Tackling fly-tipping together
The efficiency and enforcement elements of the strategy have been delivered through a range of activities.
Defining and recording data
- An agreed definition for both enforcement and data capture purposes has been adopted across Surrey.
In time this will ensure a more accurate picture of the amount of fly-tipping occurring in Surrey to be developed
and allow for targeted intervention and enforcement.
- A report and recommendation for improving the recording of fly-tipping incidents will be published in June 2020.
- If agreed a potential digital solution will be available for Surrey councils to trial free of charge until the end of 2020.
- The network of enforcement officers tackling fly-tipping across Surrey was revitalised, introducing the Environment Agency and Surrey Police Anti-Social Behaviour and Rural Crime Teams to the network to further
strengthen the partnerships already in place locally.
- Quarterly meetings have taken place to facilitate growth of the network, share best practice, discuss ongoing challenges and understand how SEP can support Surrey councils to tackle fly-tipping.
- Joint enforcement activities took place during Anti-Social Behaviour Week (July 2019) and Rural Crime Week (Oct 2019).
- The Fly-tipping Reduction Manager also joined the Surrey Harm Reduction Groue ensuring that the SEP Fly-tipping Strategy features as a linked strategy in the Surrey Anti-Social Behaviour and Community Harm Reduction Strategy.
- SEP has sponsored two training and networking days which resulted in almost 80 officers receiving training to strengthen the knowledge and investigation skills of the frontline enforcement teams.
- These days were also attended by colleagues from the Environment Agency and Surrey Police to ensure officers further develop a growing network to tackle fly-tipping across Surrey.
- SEP also sponsored training for Legal Officers across Surrey to explore the tools and powers available in relation to dealing with fly-tipping as anti-social behaviour as well as environmental crime.
- Unfortunately, attendance at this event was impacted by the start of the coronavirus pandemic.

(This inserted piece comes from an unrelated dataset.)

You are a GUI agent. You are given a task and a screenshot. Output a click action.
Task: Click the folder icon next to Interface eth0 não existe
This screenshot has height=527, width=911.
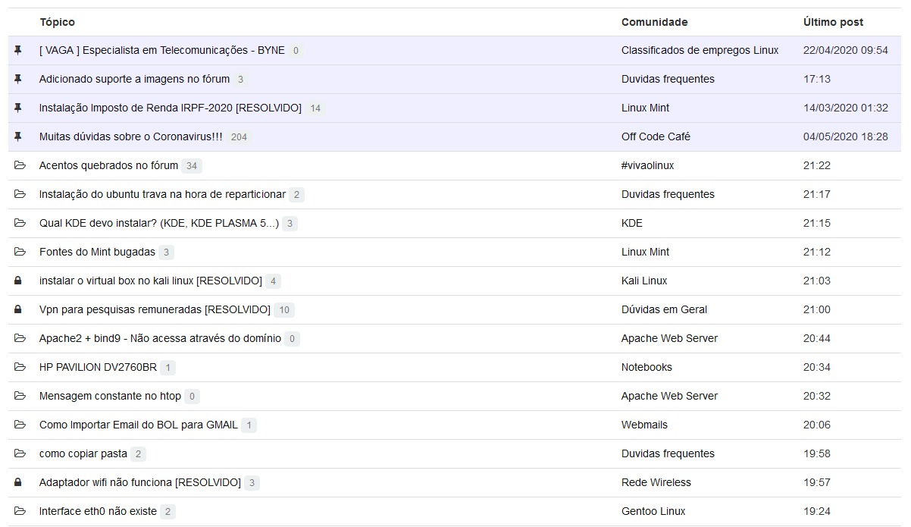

However, training packs were provided to those who couldn’t attend and the feedback from those who did attend was positive.
- E-Cins, an intelligence sharing portal that was introduced across Surrey for anti-social behaviour, is now being actively used by fly-tipping enforcement officers to tackle fly-tipping.
- All frontline officers have been trained and have access to the system.
- The system is also accessed by Surrey Police and the Environment Agency.
- Within the system a digital network has been created to ensure fly-tipping related intelligence can be shared swiftly across Surrey and beyond.
- In addition, a best practice section of the system allows enforcement officers to seek and share guidance with each other to encourage a consistent enforcement approach.